## ACTIVITY
Comb the records below for the string "Focus" and copy each line where it turns up.

======== INFORMATION PROVIDED

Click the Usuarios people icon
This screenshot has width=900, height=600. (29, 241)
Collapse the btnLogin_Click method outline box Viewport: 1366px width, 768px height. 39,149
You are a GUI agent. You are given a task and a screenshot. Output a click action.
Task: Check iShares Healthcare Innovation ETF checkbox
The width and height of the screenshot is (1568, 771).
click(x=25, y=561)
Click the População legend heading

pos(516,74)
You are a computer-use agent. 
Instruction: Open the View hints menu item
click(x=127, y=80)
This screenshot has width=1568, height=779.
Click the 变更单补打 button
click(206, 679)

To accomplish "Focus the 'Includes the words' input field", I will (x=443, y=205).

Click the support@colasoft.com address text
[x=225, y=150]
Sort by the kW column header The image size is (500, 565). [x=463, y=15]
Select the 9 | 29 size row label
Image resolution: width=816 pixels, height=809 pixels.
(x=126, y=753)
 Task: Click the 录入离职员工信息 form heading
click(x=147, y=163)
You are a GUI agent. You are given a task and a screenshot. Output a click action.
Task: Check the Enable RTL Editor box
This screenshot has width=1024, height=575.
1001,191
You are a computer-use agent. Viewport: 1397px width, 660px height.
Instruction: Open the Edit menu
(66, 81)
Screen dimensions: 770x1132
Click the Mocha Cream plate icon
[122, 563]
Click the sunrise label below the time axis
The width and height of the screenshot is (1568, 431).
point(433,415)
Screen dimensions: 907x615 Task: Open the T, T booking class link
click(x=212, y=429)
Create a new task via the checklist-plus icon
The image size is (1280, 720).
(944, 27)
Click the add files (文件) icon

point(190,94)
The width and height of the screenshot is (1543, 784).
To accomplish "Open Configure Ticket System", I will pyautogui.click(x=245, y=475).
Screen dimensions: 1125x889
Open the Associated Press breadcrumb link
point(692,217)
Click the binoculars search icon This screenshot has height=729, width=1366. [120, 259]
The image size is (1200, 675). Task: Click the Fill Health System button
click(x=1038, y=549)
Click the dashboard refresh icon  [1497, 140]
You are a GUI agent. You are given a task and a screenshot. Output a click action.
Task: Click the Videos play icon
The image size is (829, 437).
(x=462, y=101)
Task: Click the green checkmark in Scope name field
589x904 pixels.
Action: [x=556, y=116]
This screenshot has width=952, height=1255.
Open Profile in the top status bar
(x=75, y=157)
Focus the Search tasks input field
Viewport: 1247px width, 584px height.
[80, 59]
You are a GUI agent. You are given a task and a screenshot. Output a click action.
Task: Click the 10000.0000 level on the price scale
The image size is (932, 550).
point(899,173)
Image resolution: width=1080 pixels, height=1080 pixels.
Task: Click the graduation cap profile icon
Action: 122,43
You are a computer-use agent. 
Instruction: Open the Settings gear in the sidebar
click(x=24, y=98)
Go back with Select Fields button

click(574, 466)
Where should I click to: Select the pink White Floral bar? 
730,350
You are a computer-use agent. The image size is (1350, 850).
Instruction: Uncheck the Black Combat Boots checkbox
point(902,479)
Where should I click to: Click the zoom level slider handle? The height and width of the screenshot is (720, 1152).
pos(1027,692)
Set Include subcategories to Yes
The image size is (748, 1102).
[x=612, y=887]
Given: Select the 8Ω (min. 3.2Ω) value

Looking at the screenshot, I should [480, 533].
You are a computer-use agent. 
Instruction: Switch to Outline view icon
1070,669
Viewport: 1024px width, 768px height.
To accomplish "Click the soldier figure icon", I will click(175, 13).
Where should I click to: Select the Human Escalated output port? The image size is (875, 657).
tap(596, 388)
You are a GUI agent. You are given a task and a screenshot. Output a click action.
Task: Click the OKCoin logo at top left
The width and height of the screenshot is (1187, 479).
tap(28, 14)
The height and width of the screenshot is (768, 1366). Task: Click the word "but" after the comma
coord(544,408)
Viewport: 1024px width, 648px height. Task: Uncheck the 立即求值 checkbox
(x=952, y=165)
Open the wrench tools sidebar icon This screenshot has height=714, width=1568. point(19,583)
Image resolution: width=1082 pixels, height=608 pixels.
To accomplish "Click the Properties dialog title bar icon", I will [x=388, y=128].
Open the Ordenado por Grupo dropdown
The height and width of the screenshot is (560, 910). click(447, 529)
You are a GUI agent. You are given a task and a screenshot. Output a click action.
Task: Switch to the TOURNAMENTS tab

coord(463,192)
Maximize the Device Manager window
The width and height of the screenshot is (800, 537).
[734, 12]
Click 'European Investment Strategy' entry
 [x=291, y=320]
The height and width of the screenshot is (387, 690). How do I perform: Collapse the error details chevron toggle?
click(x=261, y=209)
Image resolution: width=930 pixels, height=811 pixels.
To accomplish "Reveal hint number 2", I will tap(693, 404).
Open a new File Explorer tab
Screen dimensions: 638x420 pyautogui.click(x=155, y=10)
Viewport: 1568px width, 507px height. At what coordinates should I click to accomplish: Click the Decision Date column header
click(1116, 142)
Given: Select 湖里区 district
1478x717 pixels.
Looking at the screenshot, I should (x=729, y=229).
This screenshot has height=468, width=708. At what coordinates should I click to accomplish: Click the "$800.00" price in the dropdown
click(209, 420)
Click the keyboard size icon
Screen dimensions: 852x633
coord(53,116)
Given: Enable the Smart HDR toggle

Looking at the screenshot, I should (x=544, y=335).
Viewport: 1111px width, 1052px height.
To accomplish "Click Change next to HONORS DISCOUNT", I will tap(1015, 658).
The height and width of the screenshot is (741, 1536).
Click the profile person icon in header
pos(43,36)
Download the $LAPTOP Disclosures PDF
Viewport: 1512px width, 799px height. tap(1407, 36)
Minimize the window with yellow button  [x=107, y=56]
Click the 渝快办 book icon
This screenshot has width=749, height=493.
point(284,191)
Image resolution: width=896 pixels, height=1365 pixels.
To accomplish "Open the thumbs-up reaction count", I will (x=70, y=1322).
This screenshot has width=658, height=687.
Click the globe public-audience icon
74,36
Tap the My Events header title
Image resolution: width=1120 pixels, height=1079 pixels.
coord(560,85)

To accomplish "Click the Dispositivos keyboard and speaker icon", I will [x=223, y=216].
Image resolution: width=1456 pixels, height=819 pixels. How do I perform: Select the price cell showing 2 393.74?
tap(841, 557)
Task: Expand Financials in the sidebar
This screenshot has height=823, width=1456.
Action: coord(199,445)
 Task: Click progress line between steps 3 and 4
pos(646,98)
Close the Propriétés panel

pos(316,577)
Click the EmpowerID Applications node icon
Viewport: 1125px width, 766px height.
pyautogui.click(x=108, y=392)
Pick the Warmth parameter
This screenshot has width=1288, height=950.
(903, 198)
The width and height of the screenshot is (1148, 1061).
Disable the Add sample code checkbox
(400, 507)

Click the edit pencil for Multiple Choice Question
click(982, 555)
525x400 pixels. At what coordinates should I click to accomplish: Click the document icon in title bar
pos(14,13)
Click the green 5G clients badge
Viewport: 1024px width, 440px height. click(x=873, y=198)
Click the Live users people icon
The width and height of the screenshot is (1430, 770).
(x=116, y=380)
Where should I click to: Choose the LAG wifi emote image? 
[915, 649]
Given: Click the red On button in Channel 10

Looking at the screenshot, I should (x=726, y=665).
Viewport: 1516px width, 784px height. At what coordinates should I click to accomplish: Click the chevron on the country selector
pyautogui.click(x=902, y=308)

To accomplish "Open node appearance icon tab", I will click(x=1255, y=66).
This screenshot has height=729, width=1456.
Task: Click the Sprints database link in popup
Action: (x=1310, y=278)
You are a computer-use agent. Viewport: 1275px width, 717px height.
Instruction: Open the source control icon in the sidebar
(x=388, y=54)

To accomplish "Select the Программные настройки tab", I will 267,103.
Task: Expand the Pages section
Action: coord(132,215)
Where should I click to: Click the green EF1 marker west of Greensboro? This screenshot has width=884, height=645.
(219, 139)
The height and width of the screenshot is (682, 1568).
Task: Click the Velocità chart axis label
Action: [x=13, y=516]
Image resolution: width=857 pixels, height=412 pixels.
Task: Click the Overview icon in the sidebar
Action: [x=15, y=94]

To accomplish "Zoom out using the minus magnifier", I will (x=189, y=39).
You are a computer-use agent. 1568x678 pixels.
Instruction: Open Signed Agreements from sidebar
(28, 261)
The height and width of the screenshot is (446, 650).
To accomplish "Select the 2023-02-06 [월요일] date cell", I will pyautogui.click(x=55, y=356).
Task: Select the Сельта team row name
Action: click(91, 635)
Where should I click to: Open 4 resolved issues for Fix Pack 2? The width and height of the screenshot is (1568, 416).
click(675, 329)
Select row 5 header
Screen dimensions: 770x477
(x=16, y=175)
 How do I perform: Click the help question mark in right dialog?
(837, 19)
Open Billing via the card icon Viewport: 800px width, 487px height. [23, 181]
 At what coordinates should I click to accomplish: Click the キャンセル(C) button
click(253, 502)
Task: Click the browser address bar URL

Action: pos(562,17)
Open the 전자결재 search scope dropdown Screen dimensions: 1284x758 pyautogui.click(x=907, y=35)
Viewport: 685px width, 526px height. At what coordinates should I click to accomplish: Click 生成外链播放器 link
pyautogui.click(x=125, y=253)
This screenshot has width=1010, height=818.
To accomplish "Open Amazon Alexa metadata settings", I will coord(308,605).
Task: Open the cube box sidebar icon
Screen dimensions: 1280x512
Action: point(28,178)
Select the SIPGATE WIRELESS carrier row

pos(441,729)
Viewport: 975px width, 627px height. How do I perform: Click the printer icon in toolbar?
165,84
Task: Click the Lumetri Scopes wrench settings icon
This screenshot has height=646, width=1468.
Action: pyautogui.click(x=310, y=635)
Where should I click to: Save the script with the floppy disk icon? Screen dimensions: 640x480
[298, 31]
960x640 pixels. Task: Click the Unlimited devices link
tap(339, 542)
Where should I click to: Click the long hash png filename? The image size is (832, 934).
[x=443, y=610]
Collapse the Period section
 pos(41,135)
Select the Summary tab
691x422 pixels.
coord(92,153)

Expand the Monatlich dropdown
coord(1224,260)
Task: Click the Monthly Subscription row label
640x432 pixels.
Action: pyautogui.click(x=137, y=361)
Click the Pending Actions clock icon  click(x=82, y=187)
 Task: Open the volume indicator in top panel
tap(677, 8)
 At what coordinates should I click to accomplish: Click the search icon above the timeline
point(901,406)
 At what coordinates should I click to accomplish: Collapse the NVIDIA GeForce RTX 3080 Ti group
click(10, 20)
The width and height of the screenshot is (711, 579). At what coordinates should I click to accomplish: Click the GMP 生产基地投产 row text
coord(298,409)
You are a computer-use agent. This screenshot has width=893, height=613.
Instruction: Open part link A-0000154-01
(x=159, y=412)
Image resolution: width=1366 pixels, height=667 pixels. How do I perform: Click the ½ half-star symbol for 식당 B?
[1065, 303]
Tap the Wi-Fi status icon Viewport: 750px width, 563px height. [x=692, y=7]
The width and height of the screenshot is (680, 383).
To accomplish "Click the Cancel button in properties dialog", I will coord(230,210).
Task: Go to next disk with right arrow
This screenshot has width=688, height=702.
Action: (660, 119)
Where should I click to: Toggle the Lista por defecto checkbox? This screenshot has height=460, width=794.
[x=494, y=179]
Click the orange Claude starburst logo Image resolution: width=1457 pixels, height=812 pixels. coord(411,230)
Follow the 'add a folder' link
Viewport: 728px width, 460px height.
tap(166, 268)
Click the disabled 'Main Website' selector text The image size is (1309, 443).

================

## EXPECTED ANSWER
To accomplish "Focus the 'Includes the words' input field", I will (x=443, y=205).
Focus the Search tasks input field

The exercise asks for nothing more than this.